Reproductive Health Choices for People Living with HIV/AIDS in Developing Countries
July 27, 2010
Senior Associate, Global Health Policy Center, CSIS
Since the early 1990s, many Americans have learned a lot about the cultures and health problems of various developing countries through reading and hearing about the spread and consequences of HIV/AIDS in those countries. However, one particular developing country HIV/AIDS dilemma that requires more attention in global AIDS policy and that has not been highlighted at the 18th International AIDS Conference in Vienna is the set of complex reproductive health decisions faced by HIV-infected women or by couples, at least one of whom is infected by HIV.
HIV-infected and wanting to become pregnant
A subgroup of people living with HIV/AIDS (PLWHA) is those people who are not yet pregnant, but who want to have a child. In industrialized countries, with relatively easy access to anti-retroviral drugs and to various kinds of assisted reproductive technologies, the odds of such PLWHA completing a pregnancy that results in an uninfected child are very good.
In contrast, pregnancy planning among HIV-infected women living in developing countries present a far more complex set of issues.
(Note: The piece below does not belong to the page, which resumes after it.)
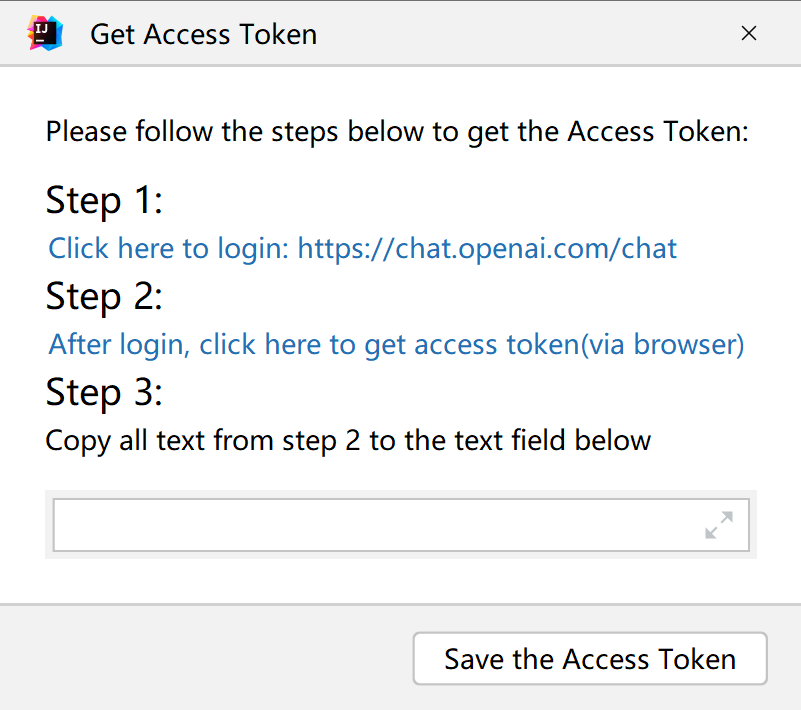This screenshot has width=801, height=710.
Task: Click the Step 3 heading
Action: 104,392
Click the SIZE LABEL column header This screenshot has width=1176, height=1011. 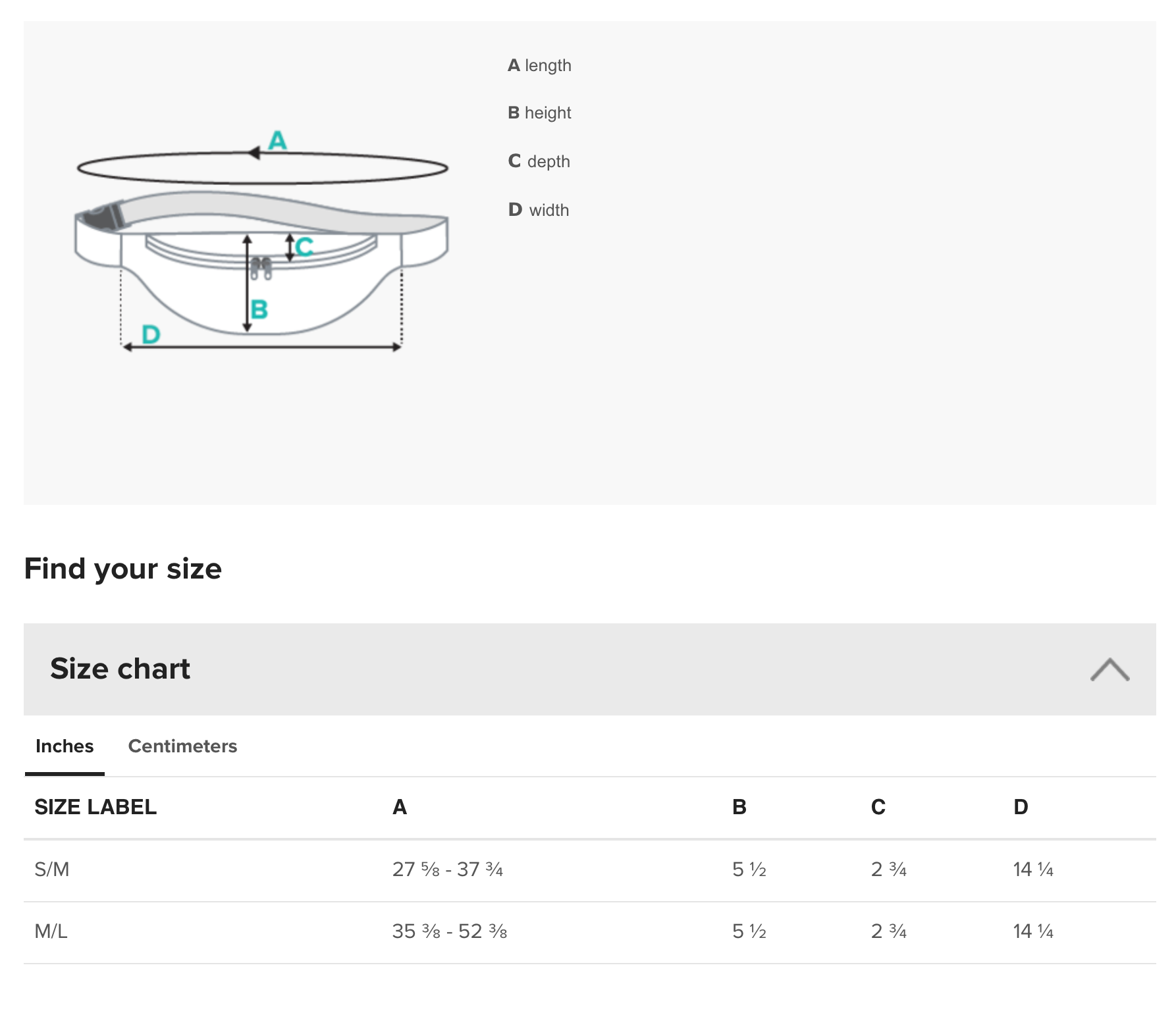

While there is considerable societal pressure on women in most developing countries to have children, some non-pregnant women who know that they are infected with HIV but still want to bear a child are subjected to strong social pressures not to do so - by families, by communities, and by health care providers. In some cases, women face even more extreme forms of resistance such as the coerced sterilization recently documented among a group of HIV-infected women in Namibia. Still other HIV-infected women desiring to have a child may be lucky enough to have access to a specialized antenatal program that can provide them and their newborns with the kind of care and anti-retroviral medicines that can markedly reduce their children’s risk of becoming infected with HIV, while also ensuring that the mothers have access to HIV treatment for themselves. The coverage and effectiveness of such specialized programs for the prevention of mother-to-child transmission (PMTCT) – and their linkage to routine family planning, antenatal programs, and HIV treatment – is still sporadic but growing, and these programs deserve targeted support.
HIV-infected and not wanting to become pregnant
For non-pregnant HIV-infected women who do not want to become pregnant or who want to space their pregnancies, their ability to make that kind of planning decision in most developing countries depends on their relationships with their spouses or other sexual partners and on their access to – and ability to use - adequate forms of contraception.
Already pregnant and HIV-infected
Because the frequency of HIV testing and counseling is still low in many developing countries, a far more common scenario in those countries is for women to find out that they are HIV-infected only after they are pregnant, when they are tested for HIV as a component of their routine antenatal care.
That situation – HIV diagnosis after becoming pregnant – presents an even more complex and more difficult set of choices. First, the shock of finding out that they are infected with an ultimately fatal and highly stigmatized disease presents each one with an almost overwhelming set of concerns, e.g., How did they become infected? What will happen to them if they disclose their status to their partner? Will they be blamed for bringing the virus into the household, even if they were infected by their partner? What does it mean for their future? Can their baby be protected? What does it mean for their baby’s future? How can their disease be treated? Will their family support them? Some of these women may have access to the kind of PMTCT program described earlier and can hope to have an uninfected child. Many will not have such access.
Even with access to adequate counseling and PMTCT services, the reality is that, fearing for their own future and their children’s future, many such women will not want to continue their pregnancies and will seek pregnancy termination. Many of these women will put themselves at risk of death or other severe sequelae because their only choice is an unsafe abortion.
Although presented only in abbreviated form, these various HIV and pregnancy scenarios obviously raise a set of complex and partially overlapping public policy issues for any individuals and organizations concerned with HIV prevention and with maternal and child health in developing countries. For example: (1) How can overall HIV prevention efforts be accelerated so as to minimize the number of people in developing countries who find an HIV infection complicating their childbearing decisions? (2) How can the HIV testing and counseling process be improved so that more people know their own and their sex partner’s HIV status before pregnancy becomes an issue? (3) How can HIV-related stigma be best addressed? (4) How can the access of HIV-infected women to effective contraceptive be improved as part of HIV treatment programs? (5) How can the coverage and effectiveness of PMTCT programs be improved? (6) How can the exposure of women to unsafe abortion be reduced so as to further decrease maternal mortality?
Policy decisions made both in developing countries themselves and in the United States and other donor nations will help answer these questions.